At step 701, the VR system 406 connects to the location-based sensor network 408 and integrates sensor data measuring characteristics (e.g., external stimuli) of the physical location 414.
At step 702, the VR system 406 runs image recognition tools to identify patterns and in-frame artifacts (e.g., virtual content displayed to the user via the display 411).
At step 703, the VR system 406 captures in-frame artifacts (e.g., virtual content displayed to the user via the display 411), and queries an artifact store 710 (virtual content store) to retrieve metadata of the in-frame artifacts.
At step 704, an AI engine (e.g., synchronization module 422 of a cloud-based content server 404) determines if the sensor data of the physical location affects the in-frame artifacts based on the metadata of the in-frame artifacts. In implementations, the VR system 406 communicates with the AI engine to share the sensor data and/or the retrieved metadata of the in-frame artifacts. In implementations, the AI engine obtains sensor data directly from the location-based sensor network 408.
At step 705, the virtual world rendering module 423 of the VR system 406 renders virtual content affected by the external stimuli measured by the sensor data (e.g., based on magnitude and distance).

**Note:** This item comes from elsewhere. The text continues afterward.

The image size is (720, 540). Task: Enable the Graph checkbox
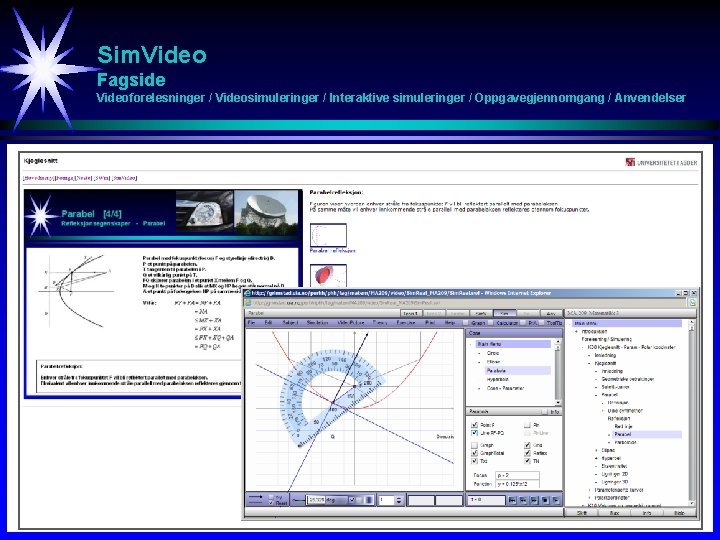(475, 445)
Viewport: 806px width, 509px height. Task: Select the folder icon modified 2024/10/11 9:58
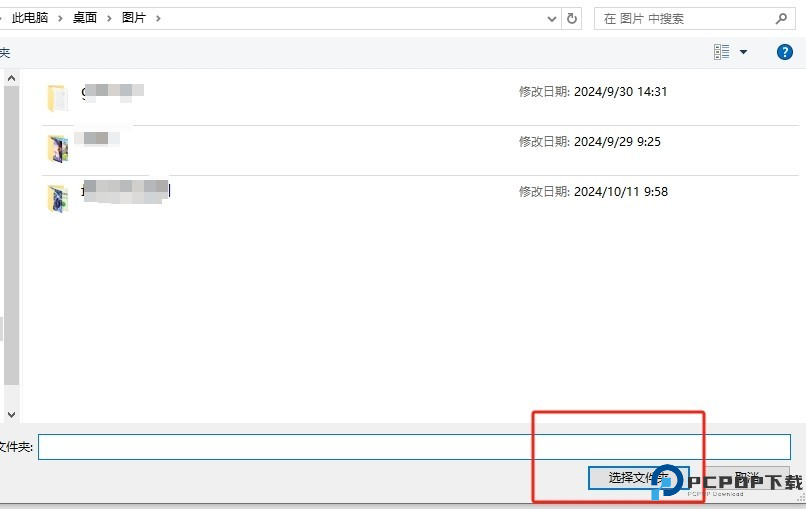click(x=57, y=198)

At step 706, the AI engine (e.g., synchronization module 422′ of the VR system 406) captures a rate of change of sensor data and modifies the rendering based on the rate of change.
At step 707, the VR system 406 changes the virtual environment 414′ to match the external stimuli at the physical location.
In embodiments, a service provider could offer to perform the processes described herein. In this case, the service provider can create, maintain, deploy, support, etc., the computer infrastructure that performs the process steps of the invention for one or more customers. These customers may be, for example, any business that uses technology. In return, the service provider can receive payment from the customer(s) under a subscription and/or fee agreement and/or the service provider can receive payment from the sale of advertising content to one or more third parties.
In still additional embodiments, the invention provides a computer-implemented method, via a network. In this case, a computer infrastructure, such as computer system/server 12 (
The descriptions of the various embodiments of the present invention have been presented for purposes of illustration, but are not intended to be exhaustive or limited to the embodiments disclosed. Many modifications and variations will be apparent to those of ordinary skill in the art without departing from the scope and spirit of the described embodiments. The terminology used herein was chosen to best explain the principles of the embodiments, the practical application or technical improvement over technologies found in the marketplace, or to enable others of ordinary skill in the art to understand the embodiments disclosed herein.